Now, 100 years later, the Columbia Museum of Art has collected O’Keeffe’s paintings from this period to celebrate her turning point at Columbia College. A beautifully curated collection, “Georgia O’Keeffe: Her Carolina Story” includes many of O’Keeffe’s iconic oil paintings, charcoal pieces and watercolors, often including images representing several steps in the process of a painting, showing how O’Keeffe approaches both realistic and abstract images.

The abstract side is where O’Keeffe’s painting becomes especially compelling. Always dynamic and suggestive, pieces like “Blue Line” and “Tent Door at Night” illustrate the in-between status of light being seen by the eyes and being understood by the brain, registering emotionally before being understood as an image. Many of the “Specials,” as well, give a strong, definite impression without revealing clear information about what they’re actually depicting.

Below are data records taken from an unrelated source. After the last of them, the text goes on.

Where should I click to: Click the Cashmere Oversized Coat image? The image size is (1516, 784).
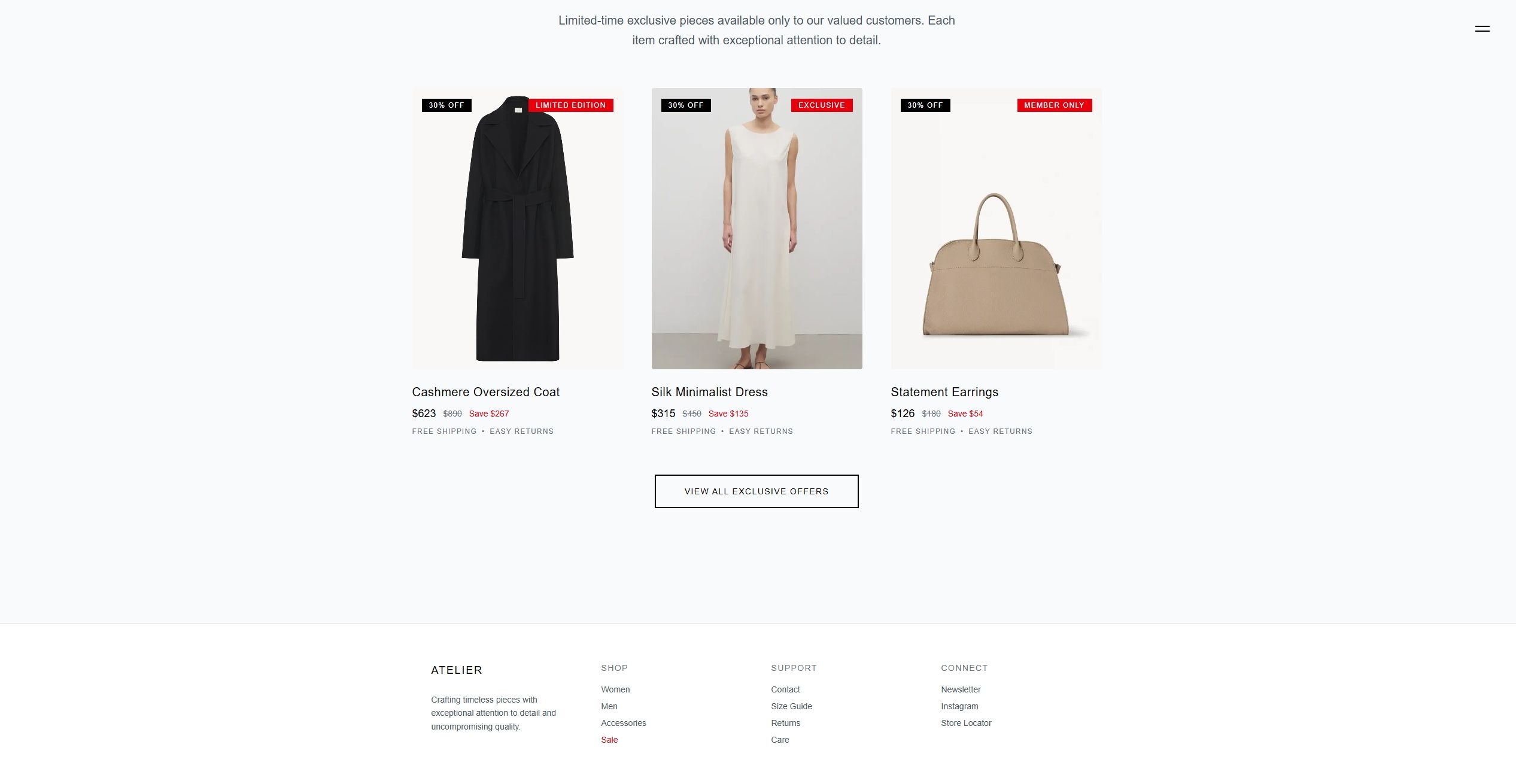pyautogui.click(x=517, y=229)
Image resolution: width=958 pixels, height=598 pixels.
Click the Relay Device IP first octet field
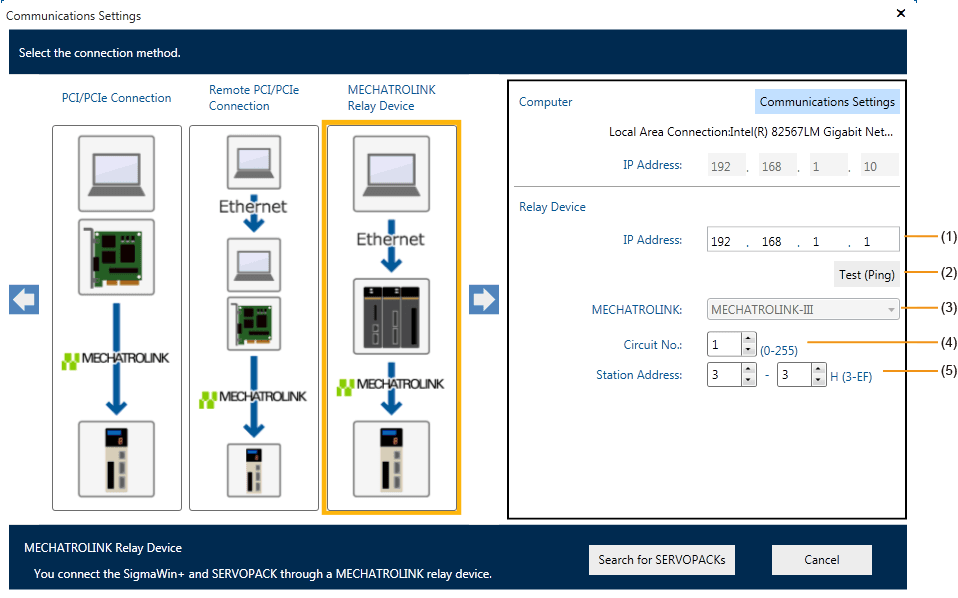[x=724, y=241]
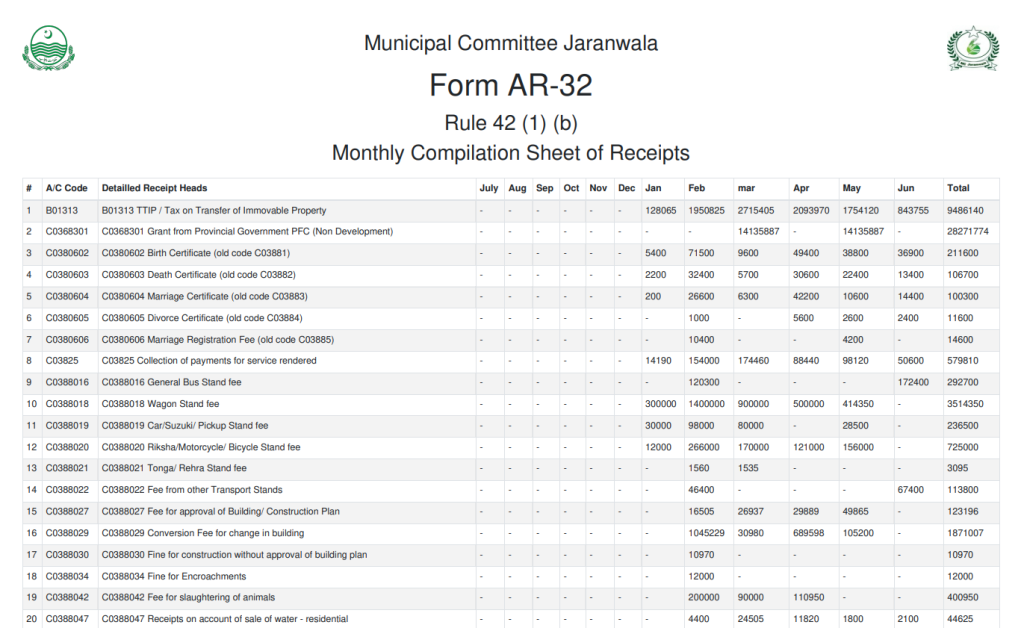Viewport: 1024px width, 628px height.
Task: Click the Total column header
Action: (x=958, y=188)
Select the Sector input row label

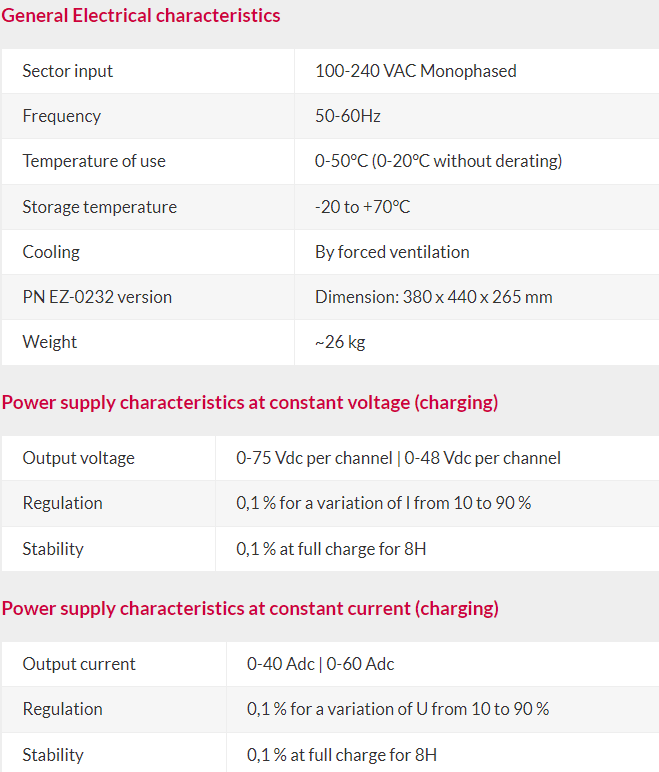(x=67, y=71)
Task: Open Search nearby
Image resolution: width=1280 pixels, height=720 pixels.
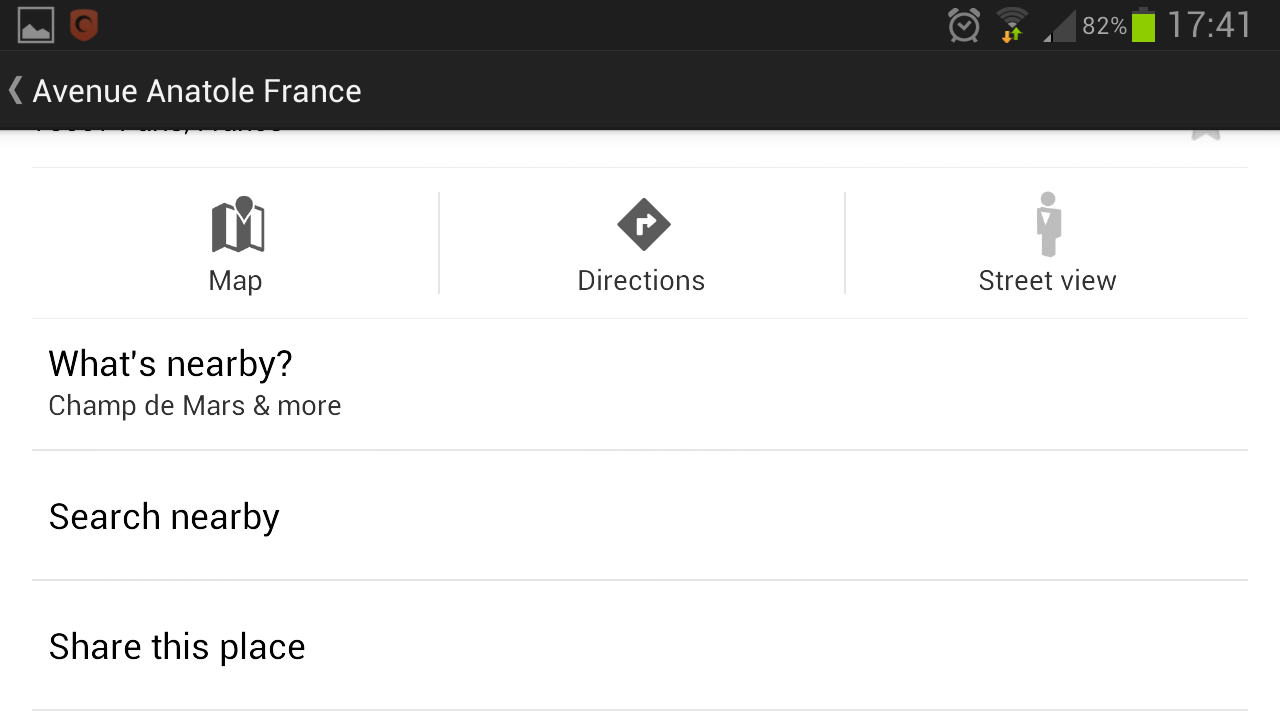Action: click(x=164, y=517)
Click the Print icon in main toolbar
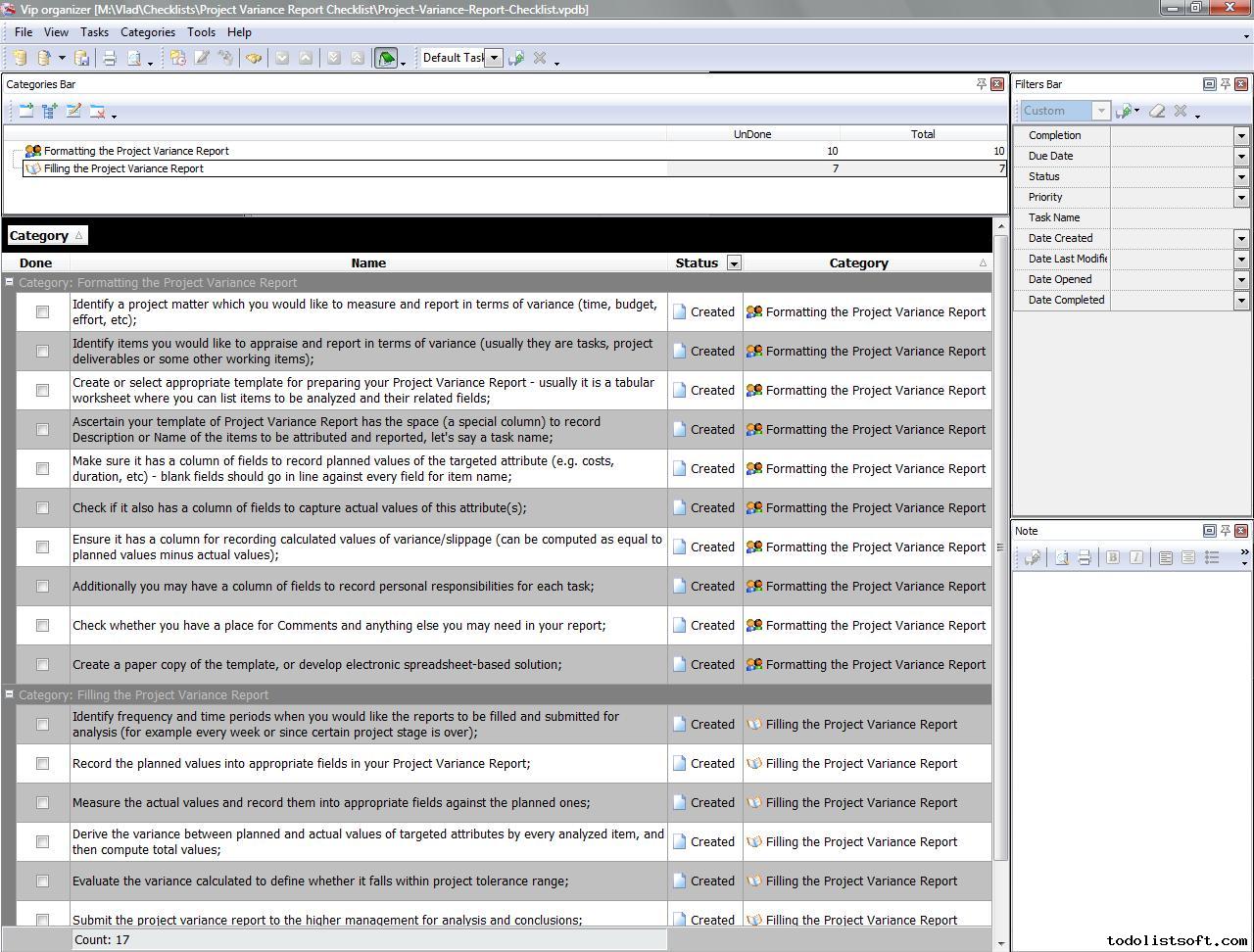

Though she had her breakthrough in Columbia, O’Keeffe is well-known on the national stage. It would be easy to become familiar with her work without ever realizing her connection to South Carolina. That she’s a notable, beautiful artist in her own right, though, makes it all the more pride-worthy that she has a connection to our city, and gives all the more reason not to miss this exhibit a full century after her time here. “Georgia O’Keeffe: Her Carolina Story” will be at the Columbia Museum of Art until Jan. 10.